Ausgewählter Auszug ::
________________________________________
Sozialgericht Stade
Urt. v. 22.08.2013, Az.: S 17 AS 91/13
Voraussetzungen eines Leistungsausschlusses von Leistungen nach dem SGB II während der stationären Unterbringung in einer Entzugsklinik im Rahmen eines Maßregelvollzugs
Bibliographie
- Gericht
- SG Stade
- Datum
- 22.08.2013
- Aktenzeichen
- S 17 AS 91/13
- Entscheidungsform
- Urteil
- Referenz
- WKRS 2013, 61945
- Entscheidungsname
- [keine Angabe]
- ECLI
- ECLI:DE:SGSTADE:2013:0822.S17AS91.13.0A
Verfahrensgang
Rechtsgrundlage
- § 7 Abs 4 S. 3 Nr 2 SGB II
Tenor:
Der Beklagte wird unter Aufhebung des Bescheids vom 03. Dezember 2012 in der Fassung des Widerspruchsbescheids vom 30. Januar 2013 verpflichtet, dem Kläger im Zeitraum 01. Oktober 2012 bis 08. Januar 2013 Leistungen nach dem SGB II unter Anrechnung des bereits Geleisteten und des vorhandenen Einkommens in gesetzlicher Höhe zu gewähren. Der Beklagte hat die außergerichtlichen Kosten des Klägers zu erstatten. Die Berufung wird zugelassen.
Tatbestand
Die Beteiligten streiten über die Voraussetzungen eines Leistungsausschlusses von Leistungen nach dem Zweiten Buch Sozialgesetzbuch (SGB II) gemäß § 7 Abs 4 Satz 3 Nr 2 SGB II während der stationären Unterbringung des Klägers in einer Entzugsklinik im Rahmen eines Maßregelvollzugs, denn der Kläger wohnte aufgrund von Vollzugslockerungen außerhalb der Klinik und hätte auf den allgemeinen Arbeitsmarkt in relevantem Umfang erwerbstätig sein können.
________________________________________
Eingabedaten ::
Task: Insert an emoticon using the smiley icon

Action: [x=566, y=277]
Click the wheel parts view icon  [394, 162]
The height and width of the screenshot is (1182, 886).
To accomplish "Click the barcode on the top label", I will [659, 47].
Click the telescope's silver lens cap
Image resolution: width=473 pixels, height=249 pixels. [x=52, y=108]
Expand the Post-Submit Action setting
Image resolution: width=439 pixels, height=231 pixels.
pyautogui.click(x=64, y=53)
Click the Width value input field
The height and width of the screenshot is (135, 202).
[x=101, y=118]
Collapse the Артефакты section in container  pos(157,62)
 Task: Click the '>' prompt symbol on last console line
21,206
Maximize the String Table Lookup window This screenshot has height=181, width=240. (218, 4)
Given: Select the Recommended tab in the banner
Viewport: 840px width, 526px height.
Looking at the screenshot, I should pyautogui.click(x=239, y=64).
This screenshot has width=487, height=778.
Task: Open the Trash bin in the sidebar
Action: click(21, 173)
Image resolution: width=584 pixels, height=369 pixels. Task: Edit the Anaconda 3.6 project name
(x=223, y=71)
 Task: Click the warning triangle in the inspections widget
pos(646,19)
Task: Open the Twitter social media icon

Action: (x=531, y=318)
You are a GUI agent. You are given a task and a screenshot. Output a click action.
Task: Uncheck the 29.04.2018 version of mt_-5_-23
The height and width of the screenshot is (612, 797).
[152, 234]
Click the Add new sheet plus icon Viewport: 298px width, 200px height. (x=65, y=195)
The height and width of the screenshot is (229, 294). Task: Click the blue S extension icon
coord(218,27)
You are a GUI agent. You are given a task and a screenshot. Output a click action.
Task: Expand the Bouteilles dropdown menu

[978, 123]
________________________________________
Deine Aufgaben ::
A – Für welchen Zeitraum muss der Beklagte dem Kläger nach dem Urteil des Sozialgerichts Stade Leistungen nach dem SGB II gewähren?
B – Schreibe das Urteil des Sozialgerichts Stade im Anschluss an seinen letzten Satz weiter.

Antworten je Aufgabe ::
A – Für den Zeitraum vom 01. Oktober 2012 bis zum 08. Januar 2013.

B –
Der Kläger, geboren im Jahr 1977, ist verurteilter suchtkranker Straftäter. Seit dem 20. Juli 2011 war er im Rahmen des Maßregelvollzugs stationär in der G. H. zur forensischen Behandlung untergebracht. Seit April 2012 wurde der Kläger regelmäßig an den Wochenenden beurlaubt und konnte zu seiner Lebensgefährtin in I. fahren. Nach Mitteilung der Klinik wurde der Maßregelvollzug im September 2012 während der Resozialisierungsphase weitergehend dahin gelockert, dass der Kläger durchgehend auch in der Woche zu Hause sein konnte und der Vollzug nur noch ambulant durchgeführt wurde. Nach Mitteilung der Klinik hätte der Kläger seit September 2012 einer Erwerbstätigkeit von mindestens 15 Stunden unter den Bedingungen des allgemeinen Arbeitsmarktes nachgehen können. Dieser Schritt sei auch von der zuständigen Staatsanwaltschaft genehmigt gewesen. Formal war der Kläger vom 29. Oktober 2012 bis 25. November 2012 und erneut vom 26. November 2012 bis zum 20.12.2012 vom Maßregelvollzug beurlaubt. Er erhielt seitens der Klinik ein Taschengeld in Höhe von rund 100,00 EUR monatlich mindestens bis November 2012. Der Kläger übte keine Erwerbstätigkeit aus.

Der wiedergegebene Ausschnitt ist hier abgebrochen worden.